Thursday, March 29, 2012
100 Books #26 - A. Lee Martinez' EMPEROR MOLLUSK VERSUS THE SINISTER BRAIN
With a genetically-engineered "jelligantic" (think of the Blob with state-of-the-art giant robot arms meant to crush entire cities with each blow) , hilariously litigious Atlanteans (literally; they believe in "optimism through litigation"), Bermuda Triangle-dwelling pterodactyls that fire laser beams from their eyes, a rampaging mecha-Marie Curie and a protagonist whom it's impossible not to picture as a (somewhat benevolent) Dalek out of its shell , Emperor Mollusk Versus the Sinister Brain may possibly just represent the last stages of A. Lee Martinez (who, after all, brought us vampire cows in his debut novel, Gil's All-Fright Diner) completely losing his mind in an effort to top himself.* But I think a completely off-his-rocker Martinez is a Martinez who will continue entertaining us for quite some time to come and can only applaud the madness. If he must be locked up and straitjacketed, at least give him a laptop and Dragon Naturally Speaking. For great justice.
And what I've described above is really just the surface of what is, amidst the insanity, the best non-musical supervillain autobiography since Austin Grossman's Soon I Will Be Invincible, and probably even better than that.
All of this silliness makes the book worth reading right there -- I could quote awesome lines at you for pages and pages -- but Martinez isn't just out to make us chuckle. Buried amongst the one-liners and the absurd accounts of, e.g. using the Eiffel Tower to repel an actual alien invasion and Neil Armstrong having been eaten alive by the natives of Luna, is a sound and thoughtful critique of megalomania: once you've conquered a planet, a solar system, a galaxy, what do you do with it?

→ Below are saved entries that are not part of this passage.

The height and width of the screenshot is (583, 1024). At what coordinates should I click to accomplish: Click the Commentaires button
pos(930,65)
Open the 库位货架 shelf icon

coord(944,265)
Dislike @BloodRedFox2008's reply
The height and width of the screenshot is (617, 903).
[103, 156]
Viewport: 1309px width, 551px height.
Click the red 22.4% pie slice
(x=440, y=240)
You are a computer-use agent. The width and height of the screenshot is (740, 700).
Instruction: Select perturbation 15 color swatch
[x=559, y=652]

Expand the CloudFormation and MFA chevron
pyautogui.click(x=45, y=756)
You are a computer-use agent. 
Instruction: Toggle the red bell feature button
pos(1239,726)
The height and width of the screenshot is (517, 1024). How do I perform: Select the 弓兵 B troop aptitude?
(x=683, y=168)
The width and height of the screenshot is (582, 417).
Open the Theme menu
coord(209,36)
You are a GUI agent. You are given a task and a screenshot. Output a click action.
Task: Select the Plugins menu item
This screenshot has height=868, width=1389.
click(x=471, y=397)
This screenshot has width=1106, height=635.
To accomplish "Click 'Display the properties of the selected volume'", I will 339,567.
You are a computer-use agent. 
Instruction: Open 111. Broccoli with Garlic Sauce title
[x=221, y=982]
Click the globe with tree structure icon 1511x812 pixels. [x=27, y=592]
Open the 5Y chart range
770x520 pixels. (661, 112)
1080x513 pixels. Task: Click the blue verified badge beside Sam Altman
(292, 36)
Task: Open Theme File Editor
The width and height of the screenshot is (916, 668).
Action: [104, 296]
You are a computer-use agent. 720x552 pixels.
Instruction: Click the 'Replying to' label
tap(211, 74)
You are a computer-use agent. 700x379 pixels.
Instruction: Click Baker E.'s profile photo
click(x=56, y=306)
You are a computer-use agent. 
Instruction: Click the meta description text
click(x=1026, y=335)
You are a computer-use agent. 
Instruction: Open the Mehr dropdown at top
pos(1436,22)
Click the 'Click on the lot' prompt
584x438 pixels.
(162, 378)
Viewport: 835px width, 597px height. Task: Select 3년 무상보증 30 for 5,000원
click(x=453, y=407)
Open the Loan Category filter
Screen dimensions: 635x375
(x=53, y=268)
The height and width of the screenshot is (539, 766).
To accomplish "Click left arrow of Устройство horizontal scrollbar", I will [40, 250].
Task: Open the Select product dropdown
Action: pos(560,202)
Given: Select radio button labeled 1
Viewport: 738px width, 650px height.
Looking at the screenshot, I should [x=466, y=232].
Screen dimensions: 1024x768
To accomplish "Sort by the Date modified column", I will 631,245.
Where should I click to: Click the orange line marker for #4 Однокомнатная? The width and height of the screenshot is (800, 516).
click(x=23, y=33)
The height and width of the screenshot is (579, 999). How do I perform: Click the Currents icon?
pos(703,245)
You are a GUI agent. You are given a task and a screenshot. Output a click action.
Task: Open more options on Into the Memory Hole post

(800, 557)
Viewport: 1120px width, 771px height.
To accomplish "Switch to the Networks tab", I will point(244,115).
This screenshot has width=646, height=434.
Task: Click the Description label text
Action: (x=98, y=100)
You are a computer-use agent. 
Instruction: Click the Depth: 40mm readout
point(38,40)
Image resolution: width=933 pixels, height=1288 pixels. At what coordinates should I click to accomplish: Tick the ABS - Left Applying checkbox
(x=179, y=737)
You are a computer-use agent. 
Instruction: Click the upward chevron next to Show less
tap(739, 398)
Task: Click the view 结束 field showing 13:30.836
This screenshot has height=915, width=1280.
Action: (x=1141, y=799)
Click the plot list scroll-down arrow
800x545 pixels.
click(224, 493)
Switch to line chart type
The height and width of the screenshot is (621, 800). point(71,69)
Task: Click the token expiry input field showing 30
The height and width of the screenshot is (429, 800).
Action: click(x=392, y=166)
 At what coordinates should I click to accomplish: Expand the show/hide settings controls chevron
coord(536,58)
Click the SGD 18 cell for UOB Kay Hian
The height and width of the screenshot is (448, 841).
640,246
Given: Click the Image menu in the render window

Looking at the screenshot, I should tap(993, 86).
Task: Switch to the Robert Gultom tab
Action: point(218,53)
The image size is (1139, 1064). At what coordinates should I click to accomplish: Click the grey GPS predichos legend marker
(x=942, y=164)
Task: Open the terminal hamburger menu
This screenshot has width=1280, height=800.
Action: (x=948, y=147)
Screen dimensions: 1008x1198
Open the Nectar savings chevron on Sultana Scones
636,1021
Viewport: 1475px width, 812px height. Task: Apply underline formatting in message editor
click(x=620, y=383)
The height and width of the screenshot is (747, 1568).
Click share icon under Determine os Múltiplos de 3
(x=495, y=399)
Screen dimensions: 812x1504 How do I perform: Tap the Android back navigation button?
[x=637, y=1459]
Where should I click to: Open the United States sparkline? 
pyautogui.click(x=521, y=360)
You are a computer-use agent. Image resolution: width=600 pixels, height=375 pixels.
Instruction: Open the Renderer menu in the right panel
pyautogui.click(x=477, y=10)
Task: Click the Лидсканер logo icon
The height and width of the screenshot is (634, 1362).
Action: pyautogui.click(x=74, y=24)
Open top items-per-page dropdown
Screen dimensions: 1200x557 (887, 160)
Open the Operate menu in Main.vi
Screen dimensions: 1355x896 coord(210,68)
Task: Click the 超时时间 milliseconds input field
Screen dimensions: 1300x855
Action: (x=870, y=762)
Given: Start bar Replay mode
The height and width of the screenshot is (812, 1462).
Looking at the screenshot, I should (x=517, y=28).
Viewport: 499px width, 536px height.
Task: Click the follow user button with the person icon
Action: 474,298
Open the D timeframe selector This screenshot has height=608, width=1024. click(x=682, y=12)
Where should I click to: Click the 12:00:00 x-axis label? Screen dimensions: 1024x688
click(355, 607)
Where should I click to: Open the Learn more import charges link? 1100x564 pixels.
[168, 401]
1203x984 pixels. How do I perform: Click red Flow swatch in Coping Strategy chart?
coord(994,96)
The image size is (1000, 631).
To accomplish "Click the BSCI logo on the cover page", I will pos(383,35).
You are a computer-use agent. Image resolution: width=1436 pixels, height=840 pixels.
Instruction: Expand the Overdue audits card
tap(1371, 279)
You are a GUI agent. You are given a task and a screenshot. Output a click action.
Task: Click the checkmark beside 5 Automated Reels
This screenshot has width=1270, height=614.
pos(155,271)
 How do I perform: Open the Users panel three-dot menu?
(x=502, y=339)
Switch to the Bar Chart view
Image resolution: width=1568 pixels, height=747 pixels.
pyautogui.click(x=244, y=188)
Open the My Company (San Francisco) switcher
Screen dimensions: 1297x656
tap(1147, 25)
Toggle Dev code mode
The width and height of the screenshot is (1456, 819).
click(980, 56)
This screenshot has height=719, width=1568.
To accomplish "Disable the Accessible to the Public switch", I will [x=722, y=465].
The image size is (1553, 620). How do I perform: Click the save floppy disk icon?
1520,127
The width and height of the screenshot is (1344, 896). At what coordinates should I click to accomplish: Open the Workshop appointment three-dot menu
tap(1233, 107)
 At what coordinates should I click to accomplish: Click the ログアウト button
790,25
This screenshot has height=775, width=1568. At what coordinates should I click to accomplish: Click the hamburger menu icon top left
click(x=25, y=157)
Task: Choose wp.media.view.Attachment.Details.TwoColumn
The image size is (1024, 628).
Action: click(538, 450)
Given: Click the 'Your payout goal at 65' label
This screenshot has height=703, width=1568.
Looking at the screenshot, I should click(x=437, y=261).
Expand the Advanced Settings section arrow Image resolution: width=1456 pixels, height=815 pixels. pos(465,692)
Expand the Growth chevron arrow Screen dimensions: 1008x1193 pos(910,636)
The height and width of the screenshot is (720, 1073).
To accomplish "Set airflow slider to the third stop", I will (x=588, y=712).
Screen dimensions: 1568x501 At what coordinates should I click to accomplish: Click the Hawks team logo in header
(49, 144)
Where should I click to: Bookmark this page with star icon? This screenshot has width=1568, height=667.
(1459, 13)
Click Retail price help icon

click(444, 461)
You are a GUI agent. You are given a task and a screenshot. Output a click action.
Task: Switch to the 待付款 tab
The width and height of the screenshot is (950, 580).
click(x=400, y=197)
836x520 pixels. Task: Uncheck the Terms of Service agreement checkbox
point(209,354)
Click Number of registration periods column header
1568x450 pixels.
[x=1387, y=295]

If you're Emperor Mollusk, apparently, you spend a hell of a lot of your time saving it from the deleterious effects of your own presence: your super science falling into the wrong hands, your days constantly being interrupted by the semi-enslaved sentient population insisting on throwing you a giant parade every afternoon, your alien enemies constantly invading... The story of how all of this is resolved makes an engaging and amusing series of set-piece battles that often teeter on the brink of being unsatisfying -- Emperor Mollusk is a tiny bit too close to omnipotence to ever really be believably in jeopardy -- but the sense that all of said set pieces are leading to something bigger and more intriguing never goes away, and by the mind-bending, paradoxical Bill-and-Ted-ish climax, is more than justified. This is a journey with kickass scenery and a destination worth reaching.
Plus, it's also, you know, really, really funny.
*Oh, and Emperor Mollusk's pet-cum-guard animal? A giant cyber centipede named Snarg. "Radiation just makes her hungry." How can I not love this book?